TRY IT:
Check every line below, and copy those that include "computer".

WORKING DATA:
"""

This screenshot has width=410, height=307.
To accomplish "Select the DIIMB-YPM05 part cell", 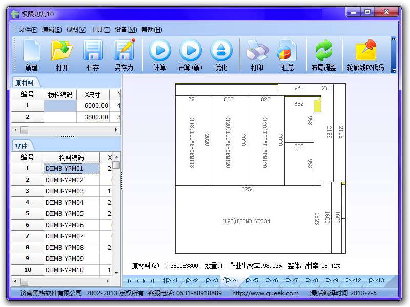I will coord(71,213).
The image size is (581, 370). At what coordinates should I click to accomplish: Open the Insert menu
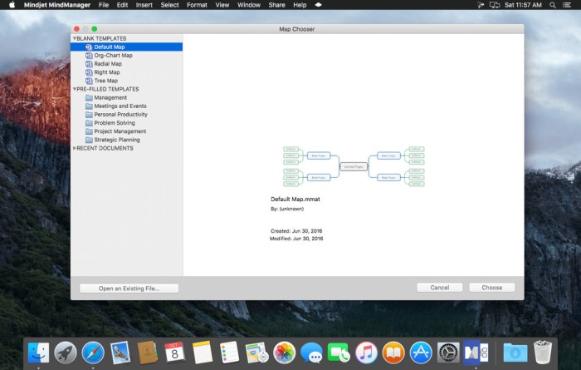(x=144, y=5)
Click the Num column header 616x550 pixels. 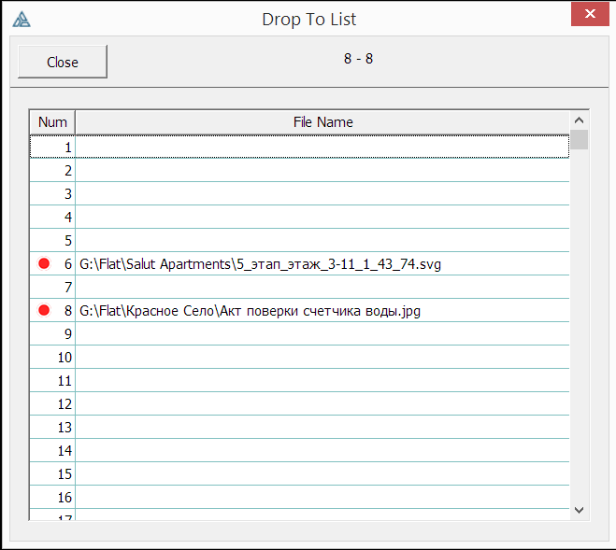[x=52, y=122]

"""
"""

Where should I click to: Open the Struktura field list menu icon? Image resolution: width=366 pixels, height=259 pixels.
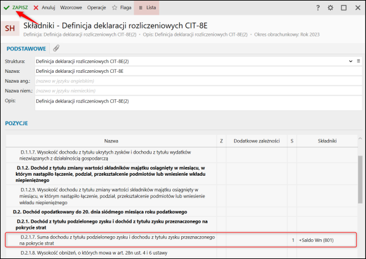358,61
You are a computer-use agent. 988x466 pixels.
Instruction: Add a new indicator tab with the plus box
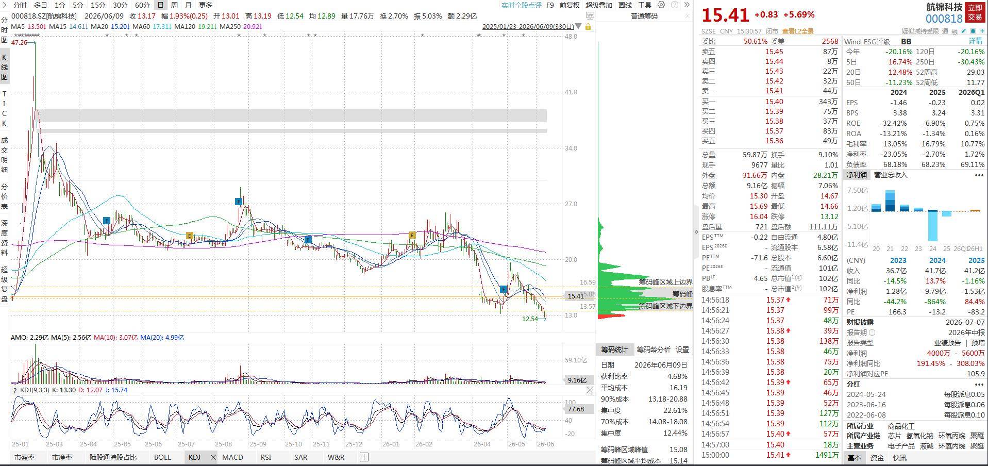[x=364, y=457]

"""
"""

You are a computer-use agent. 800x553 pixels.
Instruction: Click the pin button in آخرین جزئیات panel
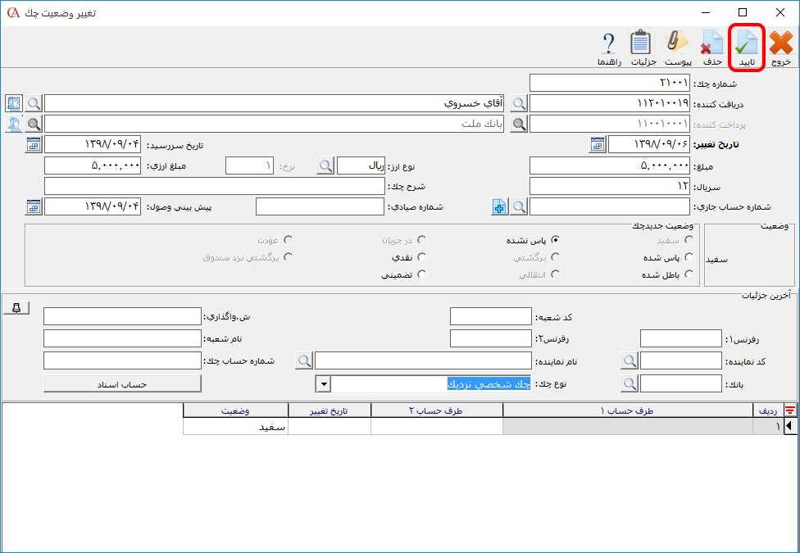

"""

OUTPUT BELOW:
You are a computer-use agent. 988x466 pixels.
You are a computer-use agent. 800x553 pixels.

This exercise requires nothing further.